--- Dataset records Enclosed Below ---

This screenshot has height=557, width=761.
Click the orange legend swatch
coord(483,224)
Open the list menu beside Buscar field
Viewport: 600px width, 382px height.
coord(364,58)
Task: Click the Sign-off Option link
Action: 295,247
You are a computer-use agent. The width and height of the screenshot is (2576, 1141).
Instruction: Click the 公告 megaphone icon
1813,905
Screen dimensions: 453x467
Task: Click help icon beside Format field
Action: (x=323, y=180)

--- End of Enclosed Dataset records ---

Exercise aim =>
From the line containing "Viewport: 600px width, 382px height." to the final line of the entries, print every line exactly and nothing else.

Solution to this task =>
Viewport: 600px width, 382px height.
coord(364,58)
Task: Click the Sign-off Option link
Action: 295,247
You are a computer-use agent. The width and height of the screenshot is (2576, 1141).
Instruction: Click the 公告 megaphone icon
1813,905
Screen dimensions: 453x467
Task: Click help icon beside Format field
Action: (x=323, y=180)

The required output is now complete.